> [WRITTEN EXERCISE]:
Please copy each of the records below verbatim, leaving out the pictures.

- - - -

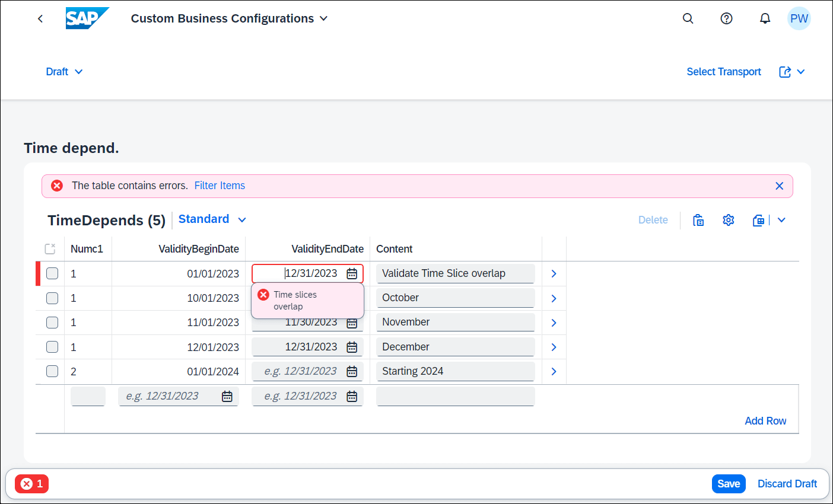Navigate into the November row via its chevron
This screenshot has width=833, height=504.
(x=553, y=322)
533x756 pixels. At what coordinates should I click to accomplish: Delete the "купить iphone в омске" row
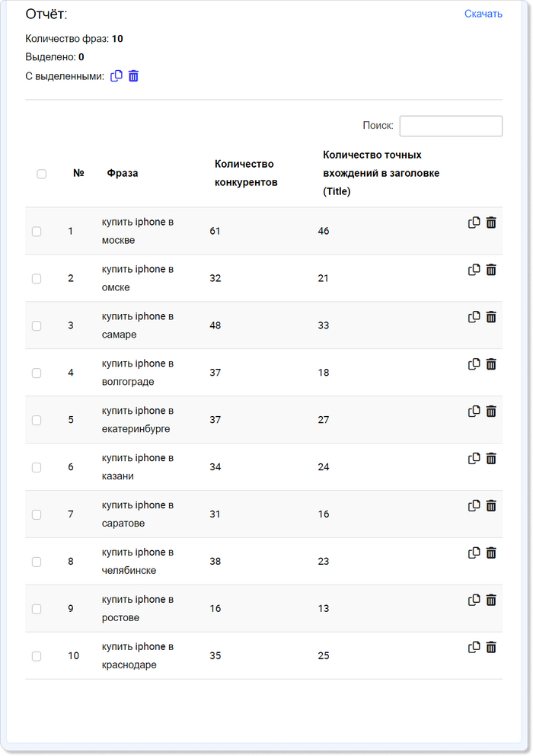(491, 270)
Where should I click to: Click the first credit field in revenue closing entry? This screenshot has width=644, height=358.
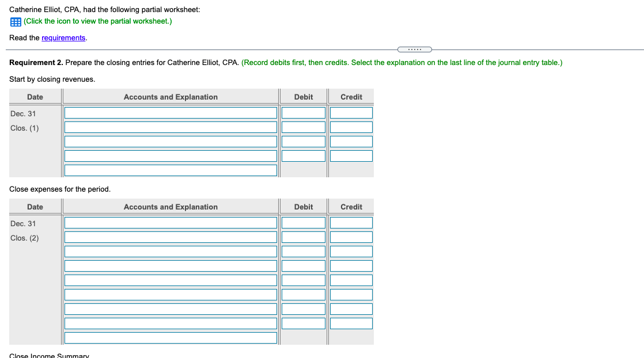coord(350,112)
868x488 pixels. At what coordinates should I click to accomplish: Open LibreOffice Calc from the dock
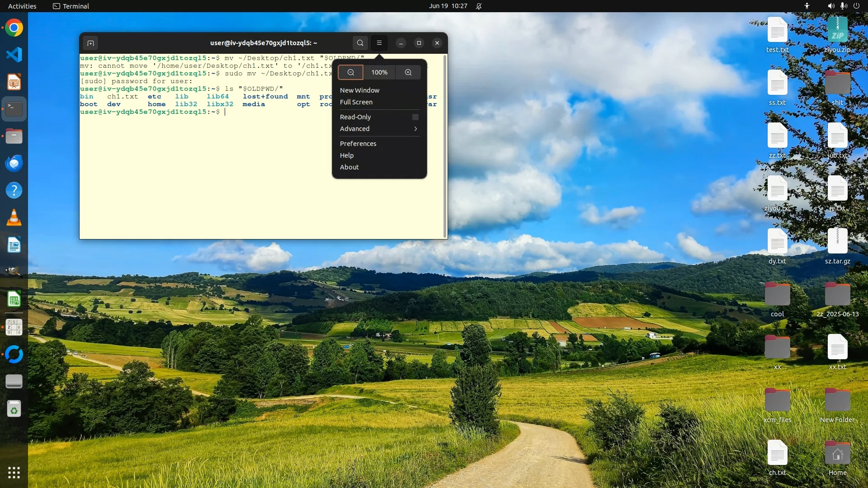(x=14, y=299)
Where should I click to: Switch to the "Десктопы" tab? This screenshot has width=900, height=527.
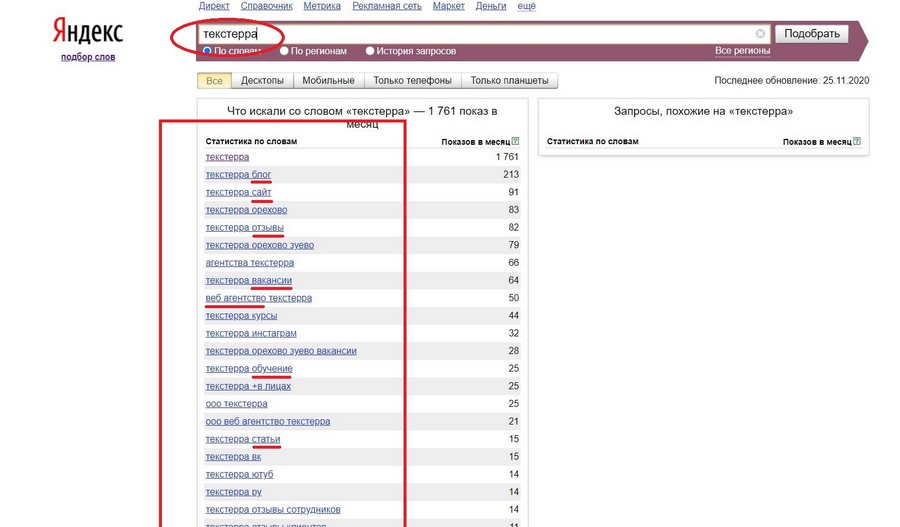[x=262, y=81]
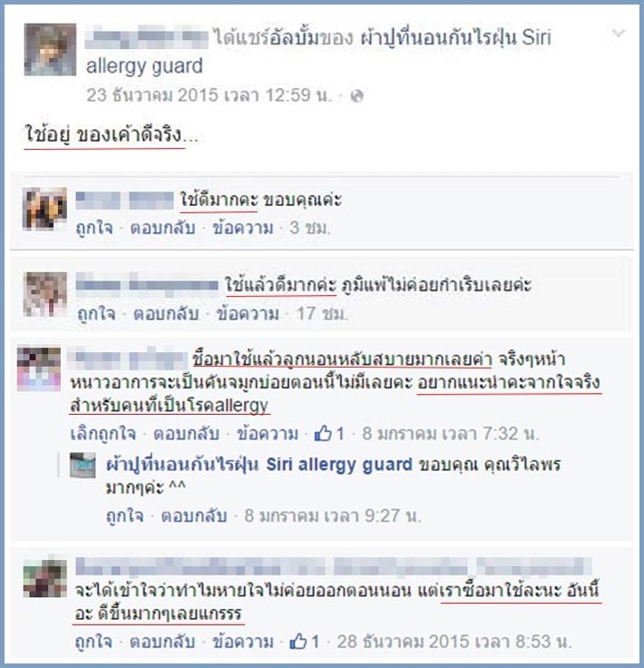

- - - -

> [ANSWER TO THIS TASK]:
Navigate into the November row via its chevron
This screenshot has width=833, height=504.
(x=553, y=322)
533x756 pixels. At what coordinates should I click to accomplish: Delete the "купить iphone в омске" row
(491, 270)
Where should I click to: Click the first credit field in revenue closing entry? This screenshot has width=644, height=358.
coord(350,112)
868x488 pixels. At what coordinates should I click to accomplish: Open LibreOffice Calc from the dock
(x=14, y=299)
Where should I click to: Switch to the "Десктопы" tab? This screenshot has width=900, height=527.
[x=262, y=81]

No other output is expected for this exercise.